With ‘The Beekeeper,’ Jason Statham attracts flies for all the wrong reasons


Jason Statham stars as Clay in director David Ayer's THE BEEKEEPER.

While the prospect of a Jason Statham action vehicle seemingly designed for those who find “John Wick” too intellectually demanding has possibilities, “The Beekeeper’s” revenge plot gets stuck in convoluted detours. The star’s latest film should attract flies, all right, not with honey, but rather the stale aroma of its inane premise.

What could have been a simple setup starts a bit stiffly, but well enough: Statham’s Adam Clay is a quiet honey farmer renting some space from an elderly woman (Phylicia Rashad) who experiences tragedy after being fleeced out of her money by an elaborate online scam operation.

At first suspected by the woman’s daughter (“The Umbrella Academy’s” Emmy Raver-Lampman) – who is an FBI agent, in the first of many stupid coincidences – it turns out Clay is a retired member of a super-secret group known as Beekeepers, dedicated to protecting the societal hive by rooting out evil, wherever it might be found.

OK, that’s enough reason to turn Statham loose, following a trail that leads toward the wealthy and connected heir to a family fortune, Derek Danforth (Josh Hutcherson, going through a strange phase between this and “Five Nights at Freddy’s”). A lot of dead bodies inevitably follow, in fight scenes that feel crisply efficient and brutal.

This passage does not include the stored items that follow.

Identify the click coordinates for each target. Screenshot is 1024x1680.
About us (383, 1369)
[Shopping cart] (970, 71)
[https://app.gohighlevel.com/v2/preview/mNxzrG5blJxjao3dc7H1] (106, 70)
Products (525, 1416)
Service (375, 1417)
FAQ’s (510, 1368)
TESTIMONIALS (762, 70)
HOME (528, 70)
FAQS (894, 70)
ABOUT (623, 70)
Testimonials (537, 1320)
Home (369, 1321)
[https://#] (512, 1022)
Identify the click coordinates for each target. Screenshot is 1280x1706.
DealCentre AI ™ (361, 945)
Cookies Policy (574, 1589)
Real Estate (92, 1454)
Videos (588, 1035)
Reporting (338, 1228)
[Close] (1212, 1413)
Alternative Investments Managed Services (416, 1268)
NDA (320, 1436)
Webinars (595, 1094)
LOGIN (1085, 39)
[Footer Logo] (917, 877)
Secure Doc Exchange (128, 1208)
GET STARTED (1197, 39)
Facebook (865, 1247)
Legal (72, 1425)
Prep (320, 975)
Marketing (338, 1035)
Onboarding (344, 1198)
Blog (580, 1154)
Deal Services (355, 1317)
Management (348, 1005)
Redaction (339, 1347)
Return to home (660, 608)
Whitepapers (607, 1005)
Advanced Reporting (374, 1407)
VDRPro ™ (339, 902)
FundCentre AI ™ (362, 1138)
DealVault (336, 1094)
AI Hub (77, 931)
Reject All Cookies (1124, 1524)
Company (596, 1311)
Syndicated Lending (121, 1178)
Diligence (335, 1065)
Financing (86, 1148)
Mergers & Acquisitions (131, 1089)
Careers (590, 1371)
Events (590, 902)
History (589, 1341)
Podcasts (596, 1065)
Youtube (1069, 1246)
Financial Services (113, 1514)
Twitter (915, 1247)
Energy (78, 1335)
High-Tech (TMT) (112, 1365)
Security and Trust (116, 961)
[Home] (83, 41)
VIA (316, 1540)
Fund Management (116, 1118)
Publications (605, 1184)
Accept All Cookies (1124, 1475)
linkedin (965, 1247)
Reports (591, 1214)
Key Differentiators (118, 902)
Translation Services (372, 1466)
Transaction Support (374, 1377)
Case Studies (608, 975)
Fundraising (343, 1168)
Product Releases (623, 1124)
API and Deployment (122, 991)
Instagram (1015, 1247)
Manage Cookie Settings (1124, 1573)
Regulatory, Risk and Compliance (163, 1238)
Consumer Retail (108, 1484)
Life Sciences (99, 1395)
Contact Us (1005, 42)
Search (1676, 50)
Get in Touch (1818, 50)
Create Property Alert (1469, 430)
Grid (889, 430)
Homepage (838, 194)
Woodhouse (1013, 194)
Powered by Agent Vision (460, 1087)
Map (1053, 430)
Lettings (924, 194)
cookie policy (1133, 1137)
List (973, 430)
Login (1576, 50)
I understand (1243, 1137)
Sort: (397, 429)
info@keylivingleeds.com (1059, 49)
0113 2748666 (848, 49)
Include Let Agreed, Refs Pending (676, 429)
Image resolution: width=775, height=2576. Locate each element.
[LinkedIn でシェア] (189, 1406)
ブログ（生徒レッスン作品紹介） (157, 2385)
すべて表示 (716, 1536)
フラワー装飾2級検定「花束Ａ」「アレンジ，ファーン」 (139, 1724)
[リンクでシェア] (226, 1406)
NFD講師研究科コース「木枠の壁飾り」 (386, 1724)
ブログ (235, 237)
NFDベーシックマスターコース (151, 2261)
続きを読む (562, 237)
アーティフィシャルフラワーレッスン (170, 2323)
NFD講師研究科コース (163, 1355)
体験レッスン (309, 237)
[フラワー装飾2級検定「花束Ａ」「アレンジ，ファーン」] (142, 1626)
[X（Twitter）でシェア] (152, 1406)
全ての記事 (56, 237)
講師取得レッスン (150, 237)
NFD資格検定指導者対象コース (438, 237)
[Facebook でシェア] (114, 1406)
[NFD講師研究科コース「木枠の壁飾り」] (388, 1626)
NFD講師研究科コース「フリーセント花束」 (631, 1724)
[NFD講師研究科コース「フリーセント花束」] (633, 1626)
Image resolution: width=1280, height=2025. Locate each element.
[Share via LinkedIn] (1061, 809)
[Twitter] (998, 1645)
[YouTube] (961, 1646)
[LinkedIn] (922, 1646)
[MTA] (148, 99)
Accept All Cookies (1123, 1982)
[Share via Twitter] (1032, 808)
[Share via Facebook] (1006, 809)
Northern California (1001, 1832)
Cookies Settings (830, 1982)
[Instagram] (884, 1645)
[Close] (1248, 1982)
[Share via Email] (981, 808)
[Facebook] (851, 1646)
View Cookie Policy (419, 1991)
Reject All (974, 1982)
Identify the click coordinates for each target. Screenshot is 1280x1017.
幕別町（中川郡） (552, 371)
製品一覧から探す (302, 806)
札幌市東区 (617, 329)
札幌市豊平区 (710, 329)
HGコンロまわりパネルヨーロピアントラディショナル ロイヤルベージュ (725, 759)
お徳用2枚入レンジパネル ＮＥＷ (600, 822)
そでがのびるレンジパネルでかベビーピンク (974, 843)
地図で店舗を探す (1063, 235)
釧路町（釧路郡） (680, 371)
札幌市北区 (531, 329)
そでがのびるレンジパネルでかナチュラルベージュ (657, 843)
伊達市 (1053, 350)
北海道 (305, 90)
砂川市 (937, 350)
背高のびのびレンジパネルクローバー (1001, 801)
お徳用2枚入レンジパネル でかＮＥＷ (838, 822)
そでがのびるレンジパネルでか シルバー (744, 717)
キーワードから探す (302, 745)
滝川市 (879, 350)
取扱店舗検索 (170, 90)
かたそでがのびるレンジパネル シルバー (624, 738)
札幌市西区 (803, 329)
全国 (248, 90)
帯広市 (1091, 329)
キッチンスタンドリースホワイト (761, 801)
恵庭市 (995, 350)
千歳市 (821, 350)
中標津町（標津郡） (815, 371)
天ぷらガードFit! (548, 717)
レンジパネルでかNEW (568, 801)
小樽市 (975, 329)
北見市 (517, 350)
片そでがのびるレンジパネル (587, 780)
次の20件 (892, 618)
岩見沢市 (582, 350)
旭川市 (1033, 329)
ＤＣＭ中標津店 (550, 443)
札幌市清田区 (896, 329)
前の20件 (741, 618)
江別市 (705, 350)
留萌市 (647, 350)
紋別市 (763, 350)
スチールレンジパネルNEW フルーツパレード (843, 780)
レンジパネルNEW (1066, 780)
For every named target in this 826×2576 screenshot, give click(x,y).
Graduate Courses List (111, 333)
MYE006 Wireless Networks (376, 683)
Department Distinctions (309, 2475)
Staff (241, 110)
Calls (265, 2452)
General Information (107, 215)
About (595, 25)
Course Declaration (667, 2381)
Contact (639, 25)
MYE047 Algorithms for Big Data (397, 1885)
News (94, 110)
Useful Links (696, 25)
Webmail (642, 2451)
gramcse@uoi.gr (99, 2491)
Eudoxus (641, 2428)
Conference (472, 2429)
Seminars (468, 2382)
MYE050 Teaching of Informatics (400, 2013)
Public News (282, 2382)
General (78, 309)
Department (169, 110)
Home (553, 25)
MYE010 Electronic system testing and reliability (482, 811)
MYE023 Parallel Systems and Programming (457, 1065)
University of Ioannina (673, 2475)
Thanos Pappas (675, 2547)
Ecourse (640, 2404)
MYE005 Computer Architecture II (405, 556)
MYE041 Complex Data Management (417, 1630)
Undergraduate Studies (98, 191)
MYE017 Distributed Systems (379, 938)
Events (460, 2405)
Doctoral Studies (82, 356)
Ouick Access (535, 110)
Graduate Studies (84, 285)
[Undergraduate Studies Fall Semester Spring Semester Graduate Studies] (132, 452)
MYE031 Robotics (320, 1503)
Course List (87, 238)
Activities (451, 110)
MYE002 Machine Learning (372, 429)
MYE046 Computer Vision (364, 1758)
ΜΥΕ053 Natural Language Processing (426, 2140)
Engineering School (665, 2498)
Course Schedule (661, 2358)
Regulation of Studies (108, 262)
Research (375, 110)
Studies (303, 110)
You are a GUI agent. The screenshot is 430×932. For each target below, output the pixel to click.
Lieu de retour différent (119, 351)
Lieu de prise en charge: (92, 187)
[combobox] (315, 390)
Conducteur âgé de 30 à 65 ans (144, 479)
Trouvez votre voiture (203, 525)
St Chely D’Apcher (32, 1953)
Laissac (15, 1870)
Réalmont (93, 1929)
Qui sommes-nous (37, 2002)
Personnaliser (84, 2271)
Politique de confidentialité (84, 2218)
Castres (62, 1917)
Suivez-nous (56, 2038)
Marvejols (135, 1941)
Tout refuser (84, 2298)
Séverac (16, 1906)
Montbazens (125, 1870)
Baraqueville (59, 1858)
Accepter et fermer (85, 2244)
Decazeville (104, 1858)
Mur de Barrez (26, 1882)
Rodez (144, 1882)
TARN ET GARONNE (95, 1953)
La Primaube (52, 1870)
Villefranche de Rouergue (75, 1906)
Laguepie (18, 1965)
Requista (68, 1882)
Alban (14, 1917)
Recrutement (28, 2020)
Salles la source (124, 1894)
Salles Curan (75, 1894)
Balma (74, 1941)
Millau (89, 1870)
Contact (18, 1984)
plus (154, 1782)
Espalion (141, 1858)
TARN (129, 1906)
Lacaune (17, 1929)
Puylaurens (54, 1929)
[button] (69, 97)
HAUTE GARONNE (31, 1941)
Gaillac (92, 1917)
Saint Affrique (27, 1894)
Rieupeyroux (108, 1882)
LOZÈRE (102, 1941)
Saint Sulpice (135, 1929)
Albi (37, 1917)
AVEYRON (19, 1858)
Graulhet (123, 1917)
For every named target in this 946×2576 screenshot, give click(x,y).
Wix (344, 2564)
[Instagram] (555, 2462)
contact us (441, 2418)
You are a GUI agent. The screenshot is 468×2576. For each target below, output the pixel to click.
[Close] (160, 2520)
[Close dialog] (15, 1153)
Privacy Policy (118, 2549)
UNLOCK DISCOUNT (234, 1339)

If only director David Ayer (“Suicide Squad”) and writer Kurt Wimmer (of the Statham-centric “Expend4bles”) had just rolled with the cathartic appeal of vigilante justice. But no, the odd wrinkles keep piling up, from the former CIA boss (Jeremy Irons, slumming) who heads security for Danforth, dragging the wheels of government into the shenanigans, and even laboring (badly) to say something about corruption that proves weirdly pretentious and at the very least belongs in a much better movie.

Although obviously known for his tough-guy credentials, Statham (who also produced the film) is also known to dabble in droll wit in venues like his “Fast & Furious” appearances and even “The Meg” as he dances with giant sharks. None of that is on display here, in a movie where, thanks to the dialogue, the occasional chuckles are usually unintentional, other than the line in which Statham’s character encapsulates the whole film: “You have laws for these things until they fail. Then you have me.”

Granted, January movie releases tend to be of the counter-programming variety, offering alternatives (often in action or horror) as an escape from the prestige films playing out their runs into awards season.

No one would confuse “The Beekeeper” with the latter, but even tapping into the most basic impulses of the action genre’s hive mind, it fails as an example of the former, too.

“The Beekeeper” premieres January 12 in US theaters. It’s rated R.